» **DOCUMENT SOURCE**
◆ ◆ ◆ ◆

Hongrie : le ton monte à la Commission LIBE du Parlement européen sur les droits fondamentaux.

Un échange assez violent a eu lieu , le 6juin,  lors d’une session parlementaire de la commission LIBE concernant la situation des droits de l’Homme et la modification constitutionnelle en Hongrie. Le Rapporteur Ruy Tavarez présentait son rapport et procédait à un examen des 551 amendements des députés.

 Le processus de modification de la constitution hongroise va bon train depuis l’élection de Viktor Orban en 2010, tandis que les discussions sur le sujet s’enveniment entre parlementaires de la commission LIBE du Parlement Européen. Lors d’une session de débat sur le rapport Tavarez, certains membres du PPE, les représentants du Fidesz en tête, ont ouvertement accusé le rapport Tavarez d’être « trop politisé », « subjectif » voire de ne pas prendre en compte la réalité de la Hongrie et de stigmatiser ce pays (Kinga Gál- PPE- HU). Face à eux, les autres familles politiques se sont unies derrière ce rapport et continuent de juger la situation de la Hongrie très préoccupante, tout en s’engageant à ne pas faire de l’étude de la situation de la Hongrie un « cas particulier ».

 Le rapporteur, Rui Tavares, a rappelé que son dossier, qui inclue des réflexions du gouvernement et de la société civile hongrois, illustre une situation qui empire de vote parlementaire en vote parlementaire depuis plus d’un an. Il a cité à titre d’exemple la dernière « loi de sécurité nationale » adoptée par le Parlement hongrois qui devrait rendre légal 30 jours de surveillance des faits, gestes, conversations téléphoniques et e-mail de plusieurs postes de fonctionnaires, de magistrats, de diplomates et de directeurs d’agence public, ajoutant également que les prétendants à ces postes pourront eux aussi être surveillés pendant un mois. Le rapporteur a condamné fermement le travail d’amendements de la famille politique du PPE, qui a proposé de supprimer certains amendements de son texte. Le cas de la suppression du considérant P selon Rui Tavares est particulièrement révélateur d’un travail de sabotage organisé : cet article n’est ni plus ni moins que le rappel des principes de démocratie, de séparation des pouvoirs et de représentativité des élections. « Pourquoi supprimer ce considérant ? On touche à l’essentiel du problème ! Nous sommes très sévères sur ces sujets avec les pays tiers, pourquoi le supprimer dans le cas des états-membres de l’Union ? » A-t-il déploré.

◆ ◆ ◆ ◆

» **LISTE FOURNIE**
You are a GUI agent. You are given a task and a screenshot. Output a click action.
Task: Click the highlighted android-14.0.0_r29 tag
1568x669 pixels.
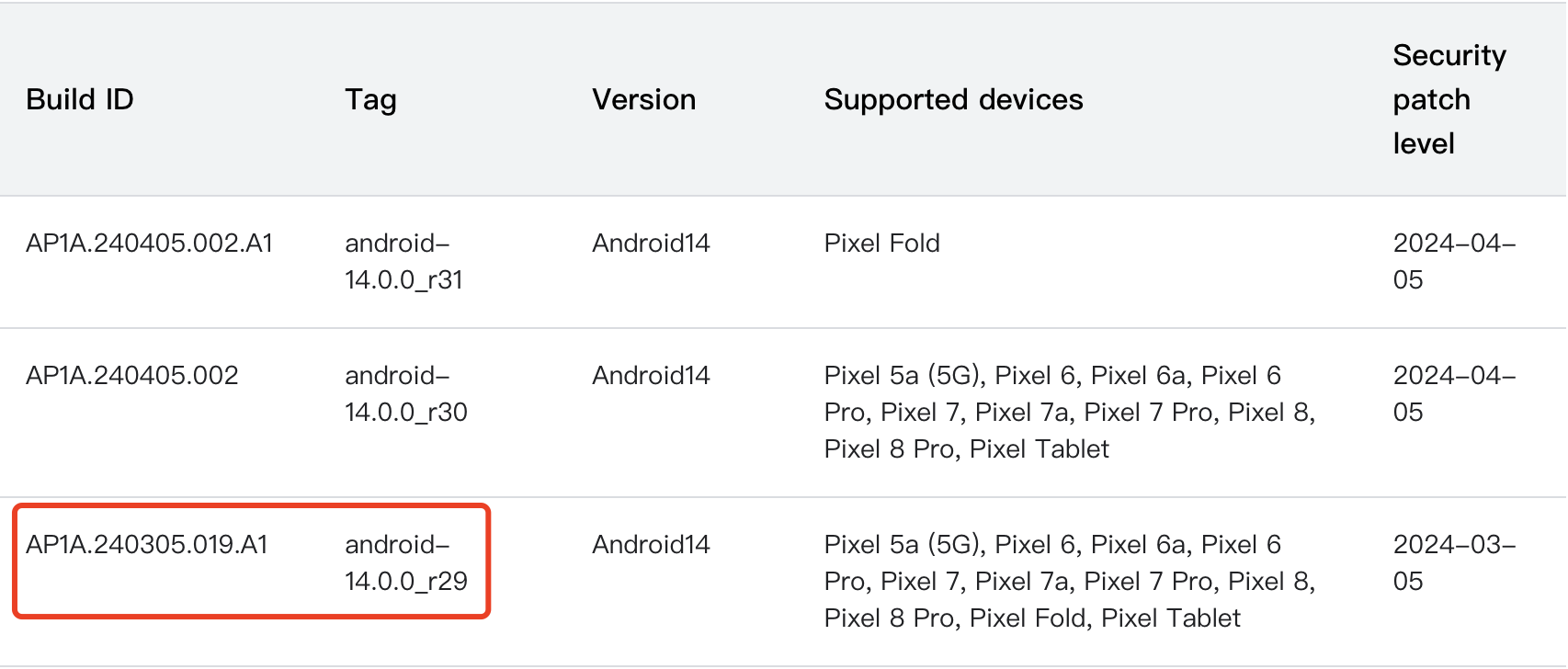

◆ ◆ ◆ ◆

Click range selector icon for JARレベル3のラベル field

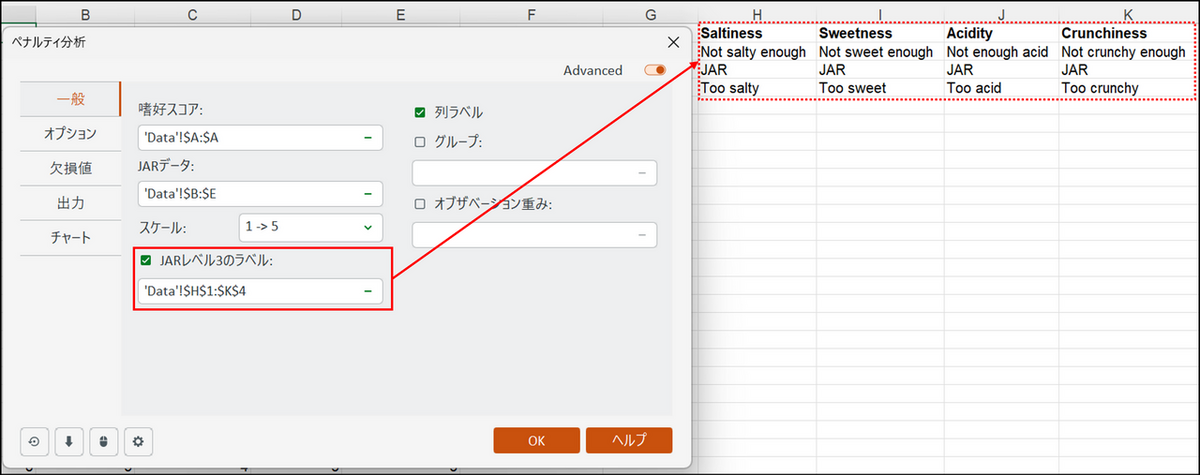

◆ ◆ ◆ ◆

» **CONSIGNES**
1. Les affirmations suivantes concordent-elles avec l'article sur la Hongrie ? Répondez par oui ou par non à chacune et citez les mots du texte qui tranchent. (a) Le rapporteur a examiné 551 amendements des députés. (b) La loi de sécurité nationale autoriserait une surveillance de 60 jours. (c) Les autres familles politiques se sont opposées au rapport.
2. Recopiez à l'identique le passage de l'article sur la Hongrie qui va de « Un échange assez » à « amendements des députés. ».
La liste ne joue aucun rôle ici.

» **RÉPONSES ATTENDUES**
1.
(a) Oui : « procédait à un examen des 551 amendements des députés »
(b) Non : « devrait rendre légal 30 jours de surveillance »
(c) Non : « les autres familles politiques se sont unies derrière ce rapport »

2.
Un échange assez violent a eu lieu , le 6juin,  lors d’une session parlementaire de la commission LIBE concernant la situation des droits de l’Homme et la modification constitutionnelle en Hongrie. Le Rapporteur Ruy Tavarez présentait son rapport et procédait à un examen des 551 amendements des députés.